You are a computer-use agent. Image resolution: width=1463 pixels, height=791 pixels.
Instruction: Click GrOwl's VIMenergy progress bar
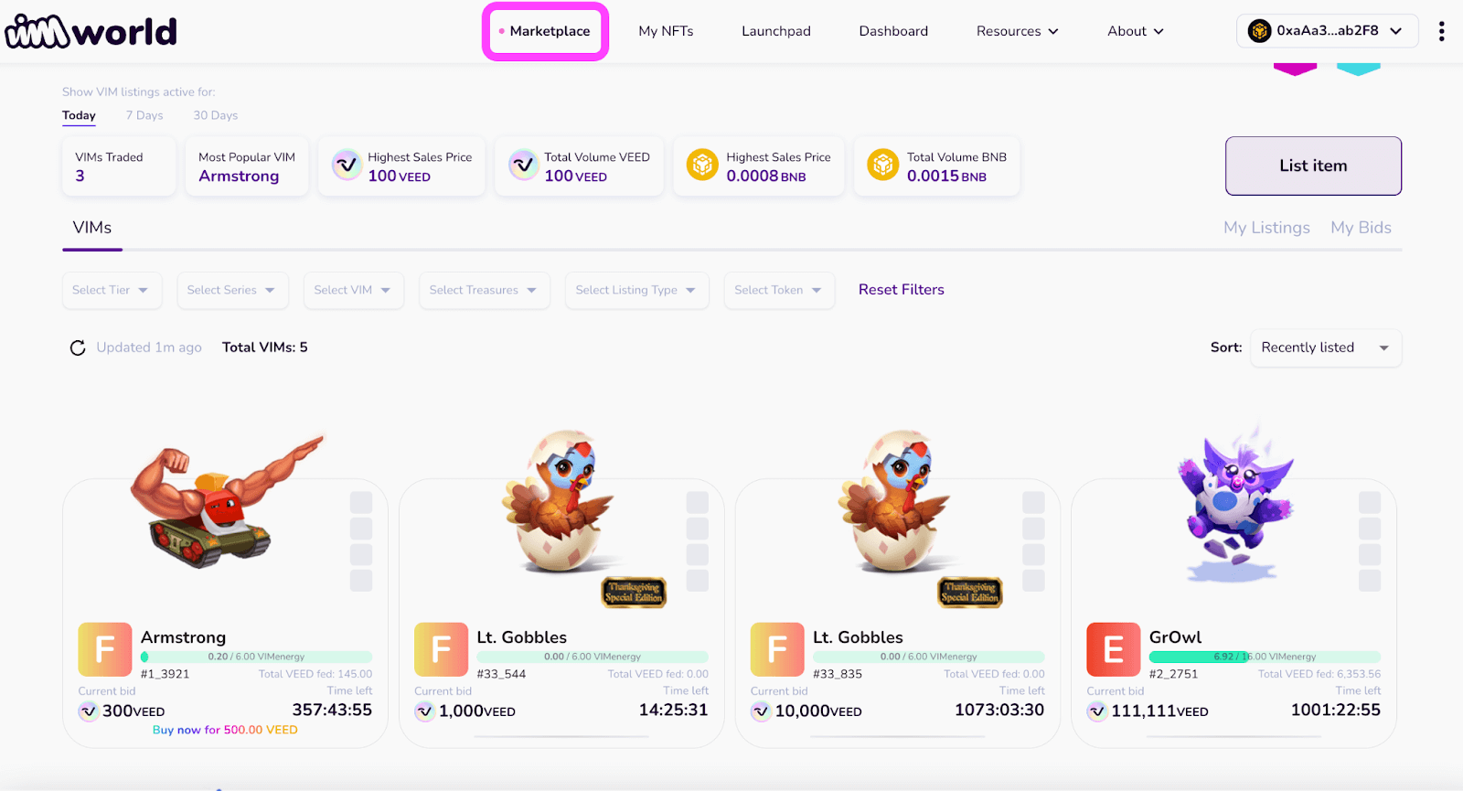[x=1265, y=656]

---

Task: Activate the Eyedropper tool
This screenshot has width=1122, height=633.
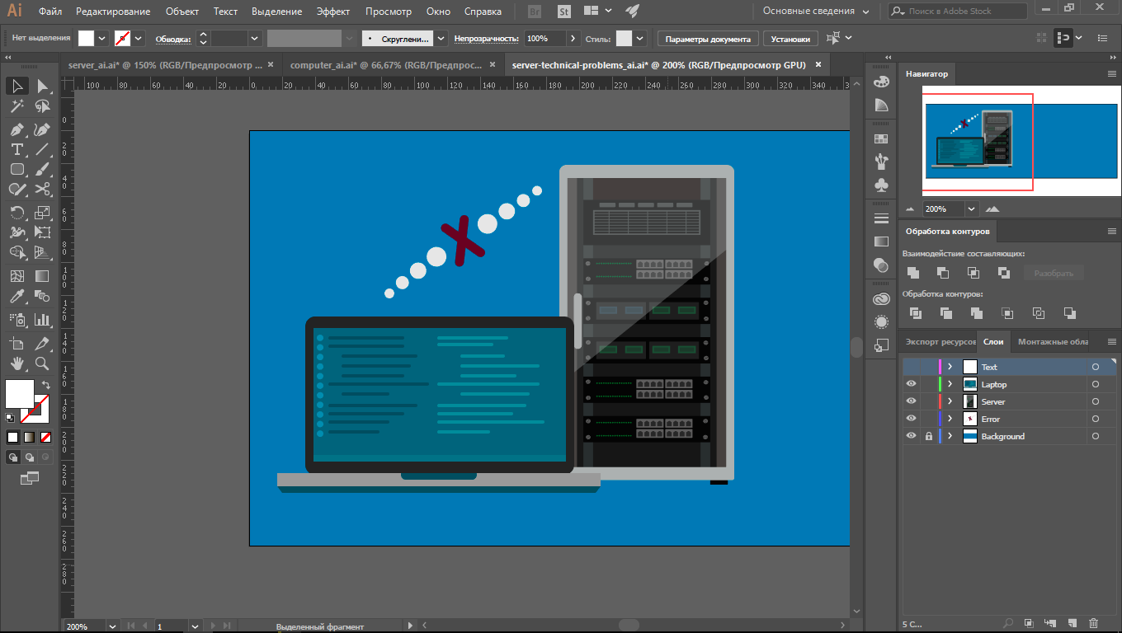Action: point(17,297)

WHAT THE TASK REQUIRES:
Render the rows starting at the line containing "You are a computer-use" and ending at the line containing "[x=1265, y=656]" as a numbered list, skipping blank lines. Leave the pictures out of your answer.

RIGHT ANSWER:
1. You are a computer-use agent. Image resolution: width=1463 pixels, height=791 pixels.
2. Instruction: Click GrOwl's VIMenergy progress bar
3. [x=1265, y=656]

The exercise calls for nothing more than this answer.